My taxi was to arrive in
ten minutes. And I hadn’t packed my overnight bag.
I have no idea how I did
it, but I got dressed, packed my bags, and flew out of the house ten minutes
after waking, and spent the taxi ride trying to calm down.
The train journey itself
was uneventful as a journey, but inside I was petrified!
Just under two hours later,
I arrived at Euston. I’d been told ‘oh, it’s easy.
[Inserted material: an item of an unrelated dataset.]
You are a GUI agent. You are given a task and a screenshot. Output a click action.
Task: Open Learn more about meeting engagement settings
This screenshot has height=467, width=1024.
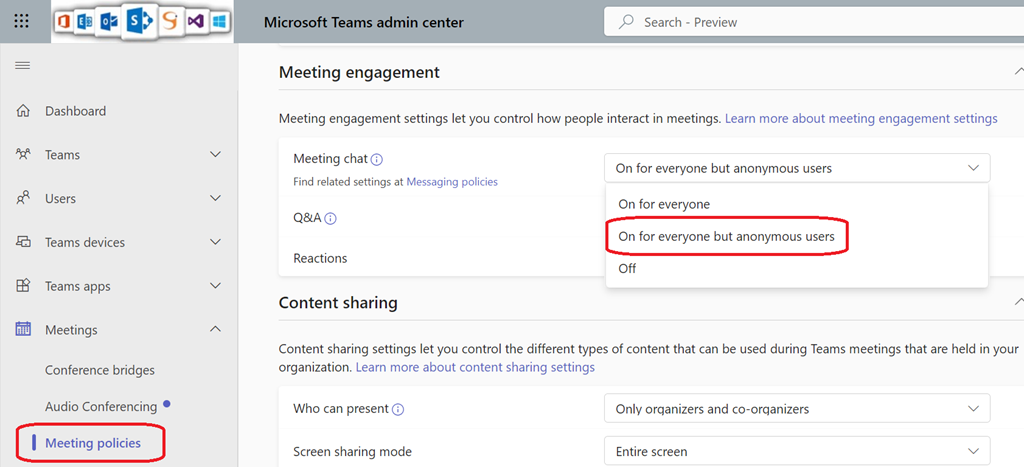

Just walk to King’s Cross
then the office is up on the right’. Having been to London only a couple of
times before, even this small walk was a huge magical mystery tour.
I made it to the office
in time for a 10am meeting, immediately surrounded by people who I’d exchanged
emails with but never met.
Meeting new people was
of course another thing which raised my panic levels.
The two days in the
office were a whirlwind, and I spent about an hour each with various members of
the London team, learning about their job roles and the company as a whole.
That night, I stayed in
the hotel, ringing my parents in the evening to do a little celebratory jig
that I was doing it, I was halfway through!
I hadn’t realised people often start work a little later in London, so was at
my desk promptly at 8.45 for a 9am start… and was alone for a good hour!
Another whirlwind of a
day followed, before it was time to brave the train again.
When I got home on the
21st, I was so relieved, proud and exhausted.
To some people, a work
trip like that is second nature.
To me, last January, it
was an enormous test.
But I did it.
And I’m reliably
informed that no one could tell I was absolutely petrified.
And now look at me: I’ve
moved here!
I live in the place that
that trip to terrified me.
And I’m loving it.
Sometimes, it’s worth
pushing yourself to do something you’re convinced you’ll struggle with.